Exercise goal
Could you retype every line below exactly, omitting the images?

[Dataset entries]
########
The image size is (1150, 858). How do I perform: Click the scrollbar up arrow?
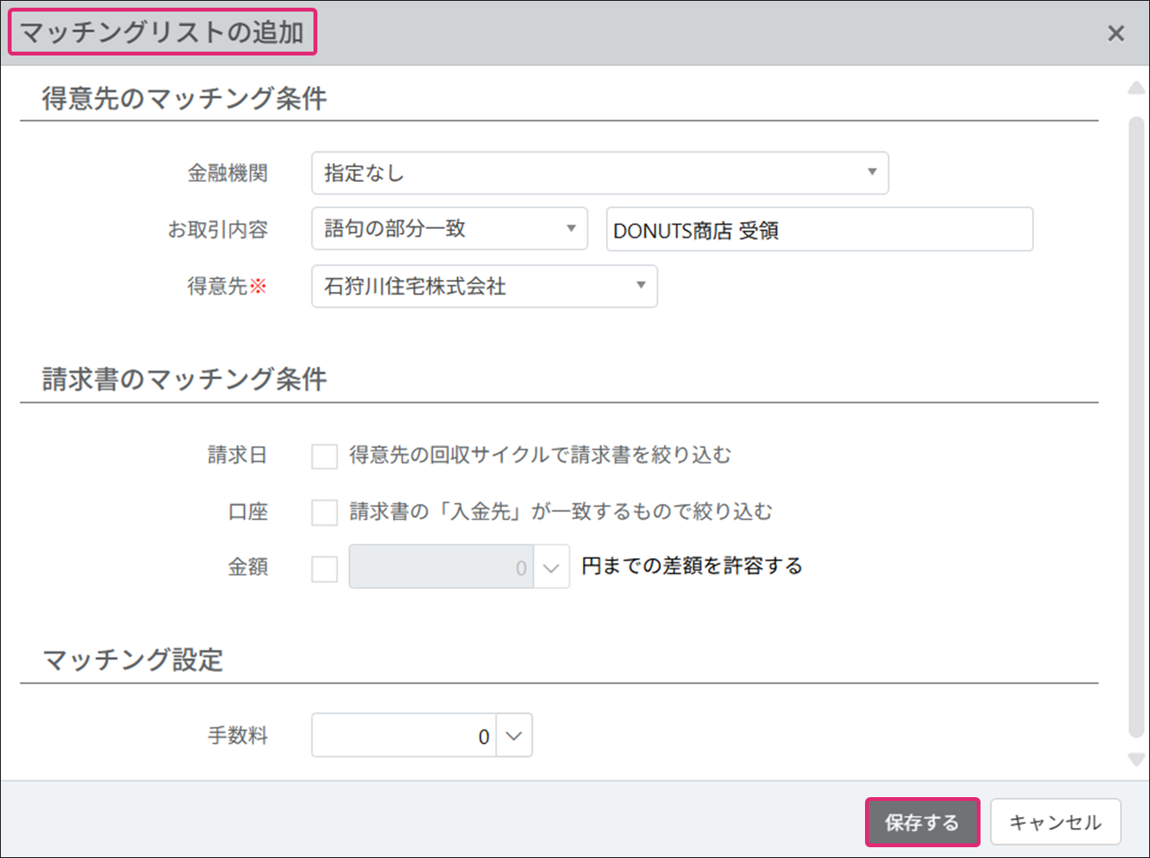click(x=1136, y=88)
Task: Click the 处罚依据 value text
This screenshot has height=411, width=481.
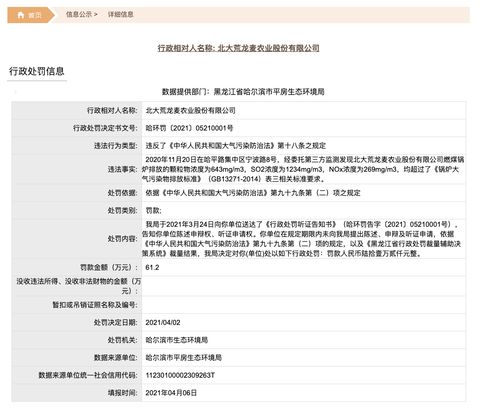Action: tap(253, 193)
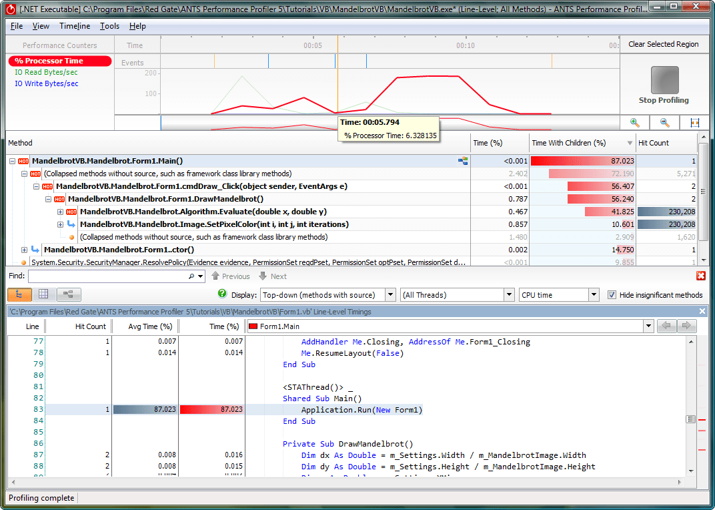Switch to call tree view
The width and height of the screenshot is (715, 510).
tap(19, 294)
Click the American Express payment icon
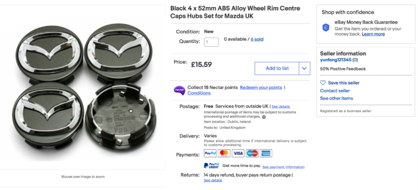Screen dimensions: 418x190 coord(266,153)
########
Answer to this exercise
The image size is (1150, 858). How do I perform: Click the scrollbar up arrow?
click(x=1136, y=88)
Task: Click the 处罚依据 value text
This screenshot has height=411, width=481.
Action: tap(253, 193)
Switch to call tree view
The width and height of the screenshot is (715, 510).
tap(19, 294)
Click the American Express payment icon
Screen dimensions: 418x190 coord(266,153)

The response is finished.